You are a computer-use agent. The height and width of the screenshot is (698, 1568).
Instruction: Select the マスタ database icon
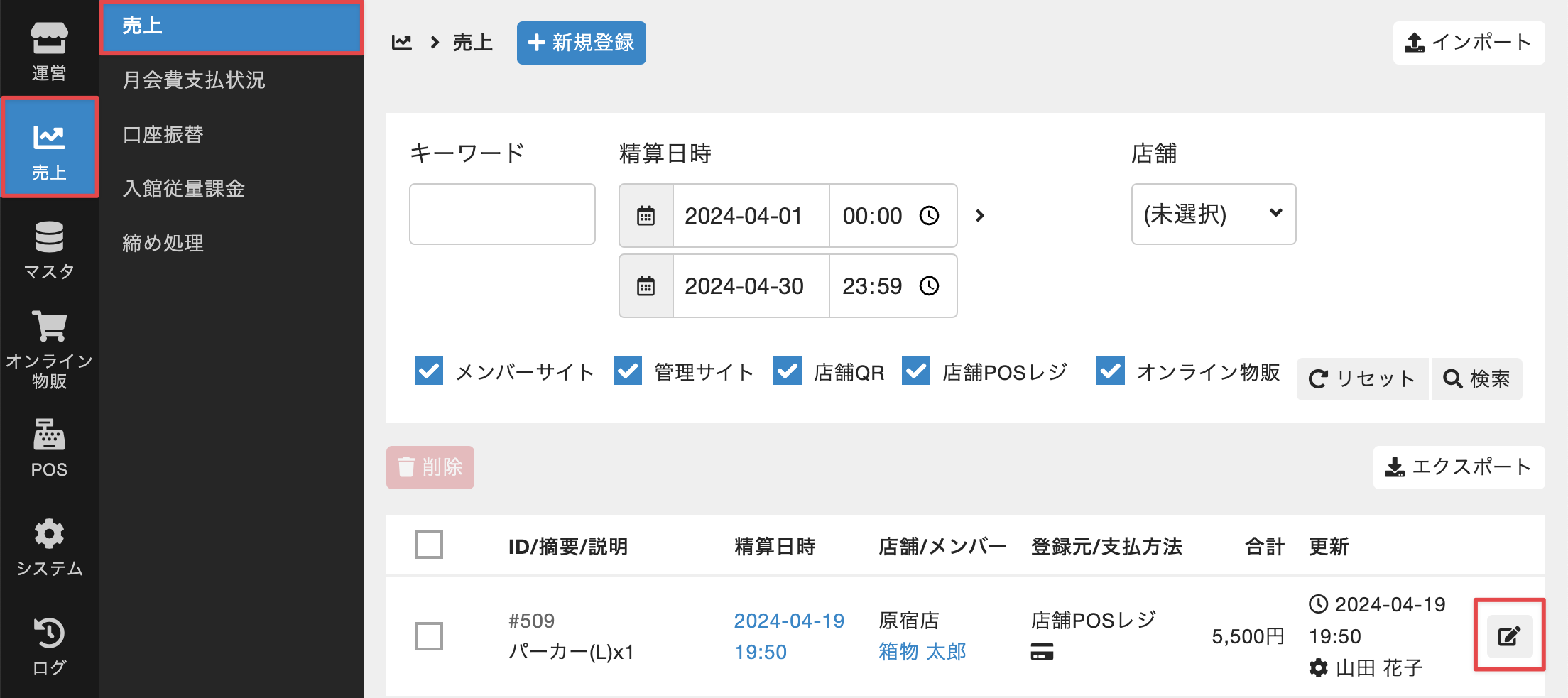(x=49, y=250)
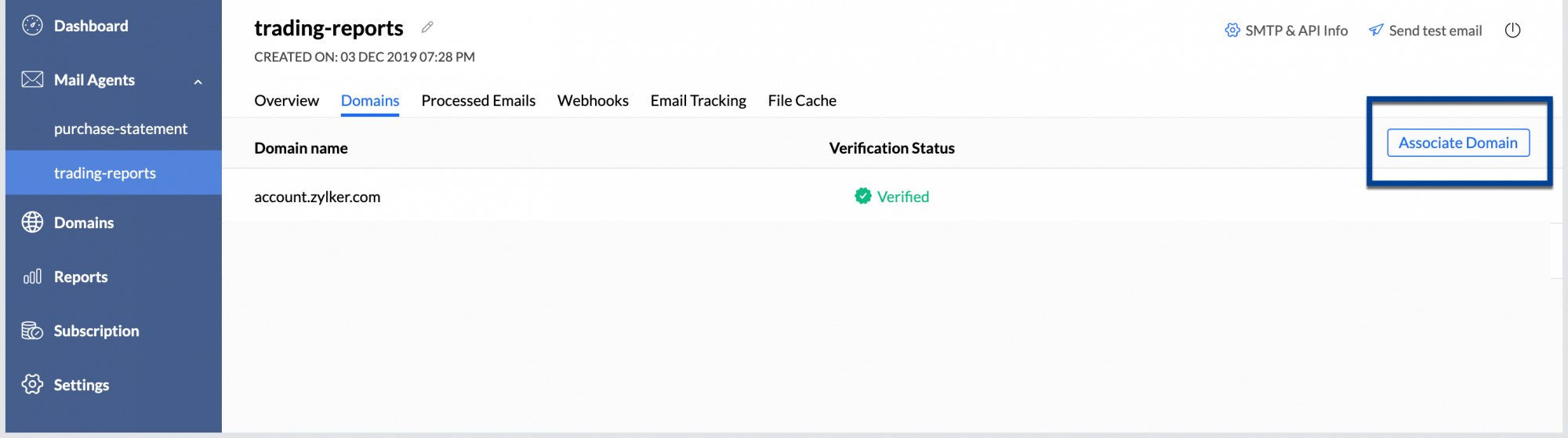1568x438 pixels.
Task: Click the Associate Domain button
Action: point(1457,143)
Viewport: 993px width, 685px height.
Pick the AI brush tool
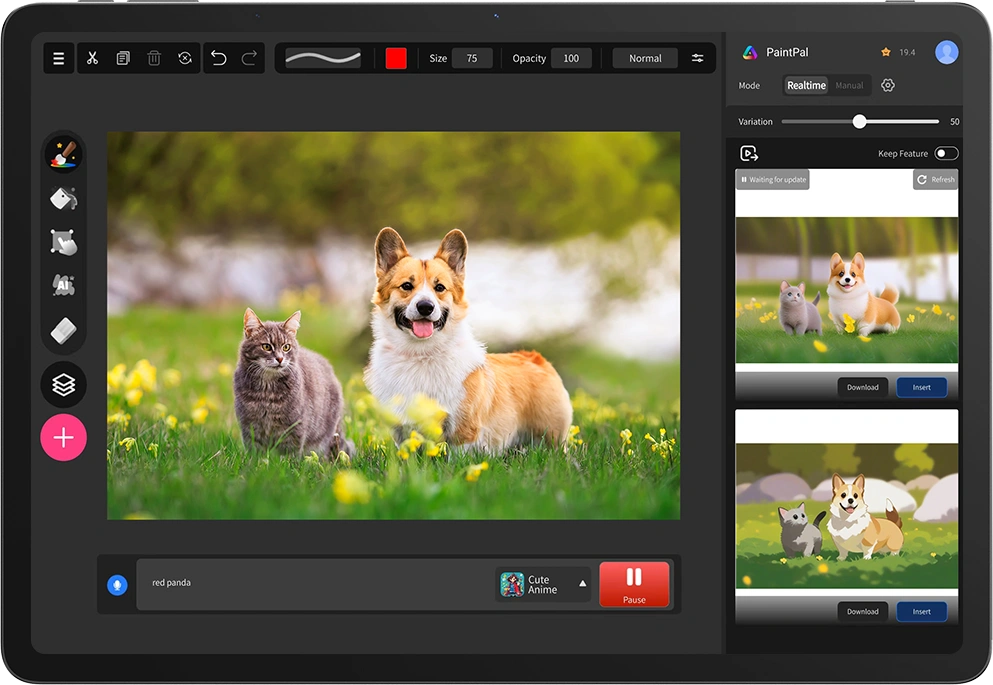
* * * * * * *
WHAT NEEDS TO BE DONE: Without including the pictures, return each record above exactly as it stands.

SOLUTION BELOW:
You are a computer-use agent. The height and width of the screenshot is (698, 1568).
Instruction: Select the マスタ database icon
(x=49, y=250)
1568x438 pixels.
Task: Click the Associate Domain button
Action: point(1457,143)
Viewport: 993px width, 685px height.
Pick the AI brush tool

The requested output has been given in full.